======== INFORMATION GIVEN ========

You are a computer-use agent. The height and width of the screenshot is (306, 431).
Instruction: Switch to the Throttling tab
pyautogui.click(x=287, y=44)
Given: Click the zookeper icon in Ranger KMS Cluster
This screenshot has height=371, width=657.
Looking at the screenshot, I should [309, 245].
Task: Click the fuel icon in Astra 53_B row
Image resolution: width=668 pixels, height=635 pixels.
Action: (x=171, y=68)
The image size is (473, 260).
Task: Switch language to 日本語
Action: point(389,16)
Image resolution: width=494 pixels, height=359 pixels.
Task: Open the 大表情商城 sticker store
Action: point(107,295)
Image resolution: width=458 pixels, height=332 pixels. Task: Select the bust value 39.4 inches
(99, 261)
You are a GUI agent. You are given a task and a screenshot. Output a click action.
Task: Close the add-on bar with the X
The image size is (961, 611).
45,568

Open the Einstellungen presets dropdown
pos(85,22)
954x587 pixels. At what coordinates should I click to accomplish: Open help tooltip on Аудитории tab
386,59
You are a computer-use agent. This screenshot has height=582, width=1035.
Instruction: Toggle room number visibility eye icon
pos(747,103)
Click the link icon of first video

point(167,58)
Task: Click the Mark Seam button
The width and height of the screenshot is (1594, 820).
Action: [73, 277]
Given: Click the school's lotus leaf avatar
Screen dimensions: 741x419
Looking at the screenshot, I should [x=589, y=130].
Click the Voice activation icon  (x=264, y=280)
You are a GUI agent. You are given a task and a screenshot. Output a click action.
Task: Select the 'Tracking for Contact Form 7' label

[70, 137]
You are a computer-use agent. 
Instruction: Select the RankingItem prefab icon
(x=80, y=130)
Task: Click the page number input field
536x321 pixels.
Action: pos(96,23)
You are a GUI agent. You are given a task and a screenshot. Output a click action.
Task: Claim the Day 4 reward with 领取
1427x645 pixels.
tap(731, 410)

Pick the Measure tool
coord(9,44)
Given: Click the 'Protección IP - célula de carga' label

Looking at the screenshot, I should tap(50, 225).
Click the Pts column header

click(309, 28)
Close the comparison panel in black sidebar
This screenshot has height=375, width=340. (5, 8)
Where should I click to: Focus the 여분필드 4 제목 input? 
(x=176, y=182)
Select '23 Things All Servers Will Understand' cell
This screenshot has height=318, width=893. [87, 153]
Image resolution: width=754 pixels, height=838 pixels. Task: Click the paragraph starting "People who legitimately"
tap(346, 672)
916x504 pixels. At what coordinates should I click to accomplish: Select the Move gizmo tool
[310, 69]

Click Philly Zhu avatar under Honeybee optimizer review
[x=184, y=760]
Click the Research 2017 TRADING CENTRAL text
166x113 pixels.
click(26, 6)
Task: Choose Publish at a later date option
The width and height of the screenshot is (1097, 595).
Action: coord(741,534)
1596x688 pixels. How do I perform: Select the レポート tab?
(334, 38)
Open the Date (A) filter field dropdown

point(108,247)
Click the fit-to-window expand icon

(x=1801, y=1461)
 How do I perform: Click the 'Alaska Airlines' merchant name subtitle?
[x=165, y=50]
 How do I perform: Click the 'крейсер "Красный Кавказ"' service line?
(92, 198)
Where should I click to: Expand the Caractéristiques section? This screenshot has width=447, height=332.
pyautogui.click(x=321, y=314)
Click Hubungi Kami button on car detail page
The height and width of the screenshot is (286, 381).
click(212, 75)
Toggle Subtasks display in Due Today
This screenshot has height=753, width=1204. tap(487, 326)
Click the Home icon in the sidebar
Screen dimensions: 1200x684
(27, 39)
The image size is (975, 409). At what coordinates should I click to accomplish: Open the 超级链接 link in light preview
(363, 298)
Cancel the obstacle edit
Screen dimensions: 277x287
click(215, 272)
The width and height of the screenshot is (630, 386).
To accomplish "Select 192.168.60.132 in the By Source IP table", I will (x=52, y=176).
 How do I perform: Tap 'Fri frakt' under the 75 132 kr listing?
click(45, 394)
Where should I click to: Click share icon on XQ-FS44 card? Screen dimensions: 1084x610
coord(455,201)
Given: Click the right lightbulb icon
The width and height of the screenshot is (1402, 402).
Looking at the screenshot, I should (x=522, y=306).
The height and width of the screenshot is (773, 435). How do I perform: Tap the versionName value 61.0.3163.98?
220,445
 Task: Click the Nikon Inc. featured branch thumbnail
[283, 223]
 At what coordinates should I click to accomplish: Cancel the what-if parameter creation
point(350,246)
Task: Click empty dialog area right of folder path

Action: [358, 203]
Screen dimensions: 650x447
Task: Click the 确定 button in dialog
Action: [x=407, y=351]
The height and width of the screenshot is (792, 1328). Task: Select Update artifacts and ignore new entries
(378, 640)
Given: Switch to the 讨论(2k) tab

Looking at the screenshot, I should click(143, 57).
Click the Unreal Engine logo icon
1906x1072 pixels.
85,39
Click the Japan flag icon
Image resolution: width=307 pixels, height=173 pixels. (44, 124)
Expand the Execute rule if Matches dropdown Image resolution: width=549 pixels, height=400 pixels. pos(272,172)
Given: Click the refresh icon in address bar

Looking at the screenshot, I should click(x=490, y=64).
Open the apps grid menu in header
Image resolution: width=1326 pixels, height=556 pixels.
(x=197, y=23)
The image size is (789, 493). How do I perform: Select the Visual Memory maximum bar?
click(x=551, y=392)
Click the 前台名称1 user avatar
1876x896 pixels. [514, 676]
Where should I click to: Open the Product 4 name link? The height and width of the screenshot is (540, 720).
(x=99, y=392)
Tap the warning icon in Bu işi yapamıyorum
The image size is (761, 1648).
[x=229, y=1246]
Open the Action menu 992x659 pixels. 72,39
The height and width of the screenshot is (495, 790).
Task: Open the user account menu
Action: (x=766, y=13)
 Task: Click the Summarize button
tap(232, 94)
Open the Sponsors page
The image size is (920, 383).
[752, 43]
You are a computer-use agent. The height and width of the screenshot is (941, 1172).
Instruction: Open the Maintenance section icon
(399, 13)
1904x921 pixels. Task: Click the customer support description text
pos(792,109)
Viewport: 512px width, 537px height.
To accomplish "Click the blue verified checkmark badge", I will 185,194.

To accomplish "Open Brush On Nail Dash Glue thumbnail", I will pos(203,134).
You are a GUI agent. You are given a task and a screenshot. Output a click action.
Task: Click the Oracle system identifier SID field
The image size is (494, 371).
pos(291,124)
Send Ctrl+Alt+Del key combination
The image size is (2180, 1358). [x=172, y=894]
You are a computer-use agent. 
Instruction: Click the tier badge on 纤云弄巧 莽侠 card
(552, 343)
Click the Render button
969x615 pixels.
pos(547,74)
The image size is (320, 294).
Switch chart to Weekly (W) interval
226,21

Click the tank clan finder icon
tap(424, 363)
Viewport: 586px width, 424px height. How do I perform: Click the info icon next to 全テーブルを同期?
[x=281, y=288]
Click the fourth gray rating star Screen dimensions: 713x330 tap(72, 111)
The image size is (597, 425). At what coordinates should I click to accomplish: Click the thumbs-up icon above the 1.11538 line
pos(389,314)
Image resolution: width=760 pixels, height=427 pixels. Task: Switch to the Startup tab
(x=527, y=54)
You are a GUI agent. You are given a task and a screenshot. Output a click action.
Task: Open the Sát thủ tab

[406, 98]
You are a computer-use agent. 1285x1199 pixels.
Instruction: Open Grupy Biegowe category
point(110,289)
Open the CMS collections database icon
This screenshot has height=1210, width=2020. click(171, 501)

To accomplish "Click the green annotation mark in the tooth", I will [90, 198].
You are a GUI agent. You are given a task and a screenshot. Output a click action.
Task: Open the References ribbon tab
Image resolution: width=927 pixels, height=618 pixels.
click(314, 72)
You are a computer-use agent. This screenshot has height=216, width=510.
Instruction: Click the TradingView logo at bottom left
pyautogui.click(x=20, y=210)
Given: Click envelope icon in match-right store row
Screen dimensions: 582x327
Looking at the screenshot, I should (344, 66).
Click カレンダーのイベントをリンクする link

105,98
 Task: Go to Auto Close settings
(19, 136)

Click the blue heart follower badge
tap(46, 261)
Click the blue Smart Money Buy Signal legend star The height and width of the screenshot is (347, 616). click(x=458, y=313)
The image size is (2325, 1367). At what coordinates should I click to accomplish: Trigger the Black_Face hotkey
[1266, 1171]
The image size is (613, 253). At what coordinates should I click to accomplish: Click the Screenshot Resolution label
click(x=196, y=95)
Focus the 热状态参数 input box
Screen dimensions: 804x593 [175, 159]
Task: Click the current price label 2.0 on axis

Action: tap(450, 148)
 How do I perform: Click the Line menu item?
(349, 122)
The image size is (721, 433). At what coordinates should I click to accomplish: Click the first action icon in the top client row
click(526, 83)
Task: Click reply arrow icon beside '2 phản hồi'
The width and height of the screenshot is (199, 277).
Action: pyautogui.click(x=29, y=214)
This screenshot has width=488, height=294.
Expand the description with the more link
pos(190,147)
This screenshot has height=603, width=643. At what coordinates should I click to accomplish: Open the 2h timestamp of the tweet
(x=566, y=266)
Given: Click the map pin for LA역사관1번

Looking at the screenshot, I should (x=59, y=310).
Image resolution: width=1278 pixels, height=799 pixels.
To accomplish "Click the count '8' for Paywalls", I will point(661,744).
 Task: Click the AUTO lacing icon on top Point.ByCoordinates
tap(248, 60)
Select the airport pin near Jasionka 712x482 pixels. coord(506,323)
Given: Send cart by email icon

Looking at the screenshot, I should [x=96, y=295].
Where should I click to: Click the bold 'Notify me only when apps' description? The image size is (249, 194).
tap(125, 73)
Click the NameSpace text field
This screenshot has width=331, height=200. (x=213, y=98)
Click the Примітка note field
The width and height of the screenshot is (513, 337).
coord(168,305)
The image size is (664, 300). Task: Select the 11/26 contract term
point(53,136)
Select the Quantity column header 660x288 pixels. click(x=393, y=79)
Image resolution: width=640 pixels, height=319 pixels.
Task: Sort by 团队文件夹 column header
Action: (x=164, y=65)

========

**SHORT PROBLEM:** Which lines of the material above contain the word "dialog"? Pick out each one and copy it in full.

**RESULT:**
Task: Click empty dialog area right of folder path
Task: Click the 确定 button in dialog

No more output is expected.